= Your objective =
An exact transcription of all the data is the expected reply.

※

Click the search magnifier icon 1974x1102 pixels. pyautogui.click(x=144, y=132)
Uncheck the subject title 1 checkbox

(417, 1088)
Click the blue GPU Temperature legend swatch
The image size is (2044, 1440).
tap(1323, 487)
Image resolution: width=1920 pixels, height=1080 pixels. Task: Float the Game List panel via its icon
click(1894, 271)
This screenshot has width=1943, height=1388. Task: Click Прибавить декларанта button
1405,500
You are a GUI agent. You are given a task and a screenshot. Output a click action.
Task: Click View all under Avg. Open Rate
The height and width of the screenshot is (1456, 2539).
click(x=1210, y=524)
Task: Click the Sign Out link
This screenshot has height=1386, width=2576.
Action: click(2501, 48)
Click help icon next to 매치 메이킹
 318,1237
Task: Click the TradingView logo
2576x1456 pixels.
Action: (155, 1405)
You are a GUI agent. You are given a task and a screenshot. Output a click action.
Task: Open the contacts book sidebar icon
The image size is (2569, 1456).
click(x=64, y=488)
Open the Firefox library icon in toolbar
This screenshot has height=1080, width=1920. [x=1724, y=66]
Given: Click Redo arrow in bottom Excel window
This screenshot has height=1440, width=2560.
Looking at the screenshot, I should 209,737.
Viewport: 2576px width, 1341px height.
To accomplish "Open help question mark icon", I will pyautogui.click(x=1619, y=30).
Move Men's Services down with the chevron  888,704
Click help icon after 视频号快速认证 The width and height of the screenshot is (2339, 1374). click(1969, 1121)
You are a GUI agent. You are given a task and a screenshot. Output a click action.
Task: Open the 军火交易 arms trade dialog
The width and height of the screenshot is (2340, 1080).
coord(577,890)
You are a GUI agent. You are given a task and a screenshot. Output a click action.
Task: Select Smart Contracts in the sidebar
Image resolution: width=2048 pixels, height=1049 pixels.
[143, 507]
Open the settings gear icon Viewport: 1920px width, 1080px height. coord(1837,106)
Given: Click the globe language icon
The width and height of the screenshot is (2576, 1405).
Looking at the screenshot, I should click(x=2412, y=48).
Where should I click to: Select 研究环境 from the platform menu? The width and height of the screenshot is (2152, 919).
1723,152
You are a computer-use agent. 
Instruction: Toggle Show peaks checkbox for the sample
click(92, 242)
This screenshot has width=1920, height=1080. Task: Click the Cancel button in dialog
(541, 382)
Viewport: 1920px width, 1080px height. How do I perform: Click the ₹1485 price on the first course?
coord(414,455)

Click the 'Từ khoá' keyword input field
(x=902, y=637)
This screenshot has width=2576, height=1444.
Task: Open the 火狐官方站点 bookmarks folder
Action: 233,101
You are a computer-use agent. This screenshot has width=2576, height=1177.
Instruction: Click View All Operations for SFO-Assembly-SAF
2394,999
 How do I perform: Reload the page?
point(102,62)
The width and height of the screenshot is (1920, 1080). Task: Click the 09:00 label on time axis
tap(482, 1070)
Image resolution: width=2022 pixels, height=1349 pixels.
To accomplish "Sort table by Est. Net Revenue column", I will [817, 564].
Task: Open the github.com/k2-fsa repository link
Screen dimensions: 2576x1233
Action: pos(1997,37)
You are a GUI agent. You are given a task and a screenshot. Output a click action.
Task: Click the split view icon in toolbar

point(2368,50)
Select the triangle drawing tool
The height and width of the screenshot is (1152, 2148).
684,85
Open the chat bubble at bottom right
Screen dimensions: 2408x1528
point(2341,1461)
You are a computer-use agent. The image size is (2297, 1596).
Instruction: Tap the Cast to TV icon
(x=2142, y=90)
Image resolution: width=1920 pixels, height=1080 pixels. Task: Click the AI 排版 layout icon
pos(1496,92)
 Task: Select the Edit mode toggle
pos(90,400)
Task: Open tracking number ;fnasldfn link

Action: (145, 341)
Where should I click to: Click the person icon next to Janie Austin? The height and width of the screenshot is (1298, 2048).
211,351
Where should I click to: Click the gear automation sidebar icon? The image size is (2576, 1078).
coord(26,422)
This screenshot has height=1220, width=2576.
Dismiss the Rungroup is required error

※

= Output below =
Click the search magnifier icon 1974x1102 pixels. pyautogui.click(x=144, y=132)
Uncheck the subject title 1 checkbox

(417, 1088)
Click the blue GPU Temperature legend swatch
The image size is (2044, 1440).
tap(1323, 487)
Image resolution: width=1920 pixels, height=1080 pixels. Task: Float the Game List panel via its icon
click(1894, 271)
This screenshot has width=1943, height=1388. Task: Click Прибавить декларанта button
1405,500
You are a GUI agent. You are given a task and a screenshot. Output a click action.
Task: Click View all under Avg. Open Rate
The height and width of the screenshot is (1456, 2539).
click(x=1210, y=524)
Task: Click the Sign Out link
This screenshot has height=1386, width=2576.
Action: click(2501, 48)
Click help icon next to 매치 메이킹
 318,1237
Task: Click the TradingView logo
2576x1456 pixels.
Action: (155, 1405)
You are a GUI agent. You are given a task and a screenshot. Output a click action.
Task: Open the contacts book sidebar icon
The image size is (2569, 1456).
click(x=64, y=488)
Open the Firefox library icon in toolbar
This screenshot has height=1080, width=1920. [x=1724, y=66]
Given: Click Redo arrow in bottom Excel window
This screenshot has height=1440, width=2560.
Looking at the screenshot, I should 209,737.
Viewport: 2576px width, 1341px height.
To accomplish "Open help question mark icon", I will pyautogui.click(x=1619, y=30).
Move Men's Services down with the chevron  888,704
Click help icon after 视频号快速认证 The width and height of the screenshot is (2339, 1374). click(1969, 1121)
You are a GUI agent. You are given a task and a screenshot. Output a click action.
Task: Open the 军火交易 arms trade dialog
The width and height of the screenshot is (2340, 1080).
coord(577,890)
You are a GUI agent. You are given a task and a screenshot. Output a click action.
Task: Select Smart Contracts in the sidebar
Image resolution: width=2048 pixels, height=1049 pixels.
[143, 507]
Open the settings gear icon Viewport: 1920px width, 1080px height. coord(1837,106)
Given: Click the globe language icon
The width and height of the screenshot is (2576, 1405).
Looking at the screenshot, I should click(x=2412, y=48).
Where should I click to: Select 研究环境 from the platform menu? The width and height of the screenshot is (2152, 919).
1723,152
You are a computer-use agent. 
Instruction: Toggle Show peaks checkbox for the sample
click(92, 242)
This screenshot has width=1920, height=1080. Task: Click the Cancel button in dialog
(541, 382)
Viewport: 1920px width, 1080px height. How do I perform: Click the ₹1485 price on the first course?
coord(414,455)

Click the 'Từ khoá' keyword input field
(x=902, y=637)
This screenshot has width=2576, height=1444.
Task: Open the 火狐官方站点 bookmarks folder
Action: 233,101
You are a computer-use agent. This screenshot has width=2576, height=1177.
Instruction: Click View All Operations for SFO-Assembly-SAF
2394,999
 How do I perform: Reload the page?
point(102,62)
The width and height of the screenshot is (1920, 1080). Task: Click the 09:00 label on time axis
tap(482, 1070)
Image resolution: width=2022 pixels, height=1349 pixels.
To accomplish "Sort table by Est. Net Revenue column", I will [817, 564].
Task: Open the github.com/k2-fsa repository link
Screen dimensions: 2576x1233
Action: pos(1997,37)
You are a GUI agent. You are given a task and a screenshot. Output a click action.
Task: Click the split view icon in toolbar

point(2368,50)
Select the triangle drawing tool
The height and width of the screenshot is (1152, 2148).
684,85
Open the chat bubble at bottom right
Screen dimensions: 2408x1528
point(2341,1461)
You are a computer-use agent. The image size is (2297, 1596).
Instruction: Tap the Cast to TV icon
(x=2142, y=90)
Image resolution: width=1920 pixels, height=1080 pixels. Task: Click the AI 排版 layout icon
pos(1496,92)
 Task: Select the Edit mode toggle
pos(90,400)
Task: Open tracking number ;fnasldfn link

Action: (145, 341)
Where should I click to: Click the person icon next to Janie Austin? The height and width of the screenshot is (1298, 2048).
211,351
Where should I click to: Click the gear automation sidebar icon? The image size is (2576, 1078).
coord(26,422)
This screenshot has height=1220, width=2576.
Dismiss the Rungroup is required error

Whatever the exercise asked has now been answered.